Solve the system of equations:

\[ \begin{array}{l} f_1(x_1, x_2) = x_1^2 + x_2^2 - 2 = 0 \\ f_2(x_1, x_2) = -(x_1 - 1)^2 + x_2 = 0 \end{array} \]
program solve_root_nonlinear;

{$mode objfpc}{$H+}{$J-}

uses
  SysUtils, typ, roo;

const
  n = 2;
  ra = 1e-10;

var
  x: array[1..n] of ArbFloat;
  f_check: array[1..n] of ArbFloat;
  residu: ArbFloat;
  i: integer;
  term: integer;
  deff: boolean;

  procedure funcs(var x0, fx: ArbFloat; var deff: boolean);
  var
    xloc: array[1..n] of ArbFloat absolute x0;
    f: array[1..n] of ArbFloat absolute fx;
  begin
    f[1] := sqr(xloc[1]) + sqr(xloc[2]) - 2;
    f[2] := -sqr(xloc[1] - 1) + xloc[2];
  end;

begin
  // Initial guess values
  x[1] := 0;
  x[2] := 0;

  // Solve the equation system
  roofnr(@funcs, n, x[1], residu, ra, term);

  WriteLn('term = ', term);
  WriteLn;

  if term in [1, 2] then begin
    WriteLn('Results found by procedure roofnr:');
    for i := 1 to n do
      WriteLn('Solution #' + IntToStr(i) + ': ', x[i]:0:6);
    WriteLn('Norm of residuals: ', residu:0:15);
  end else
    WriteLn('ERROR');

  // Pause to allow user to see results before exiting the program
  WriteLn('Press enter to quit');
  ReadLn;
end.

Output

term = 1

Results found by procedure roofnr:
Solution #1: 1.404698
Solution #2: 0.163780
Norm of residuals: 0.000000000000000
Press enter to quit

Unit int - Numerical integration of a function

The int1fr function in the NumLib library calculates the integral of a given function between limits a and b, with a specified absolute accuracy ae:

procedure int1fr(f: rfunc1r; a, b, ae: ArbFloat; var integral, err: ArbFloat; var term: ArbInt);

Parameters

  • f: A pointer to the function to be integrated.

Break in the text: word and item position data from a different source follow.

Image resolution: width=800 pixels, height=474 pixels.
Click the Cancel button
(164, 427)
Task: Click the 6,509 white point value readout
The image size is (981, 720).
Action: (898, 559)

The function must take a single real variable of type ArbFloat and return a value of type ArbFloat. The function type is declared as rfunc1r in the typ unit.

  • a, b: The integration limits. These can also be set to +/-Infinity to allow integration over infinite intervals. The order of a and b follows correct mathematical conventions.

  • ae: The required absolute accuracy for the result.

  • integral: The result of the integration. It is valid only if term = 1.

  • err: The error in accuracy if the requested precision could not be achieved. In this case, term = 2.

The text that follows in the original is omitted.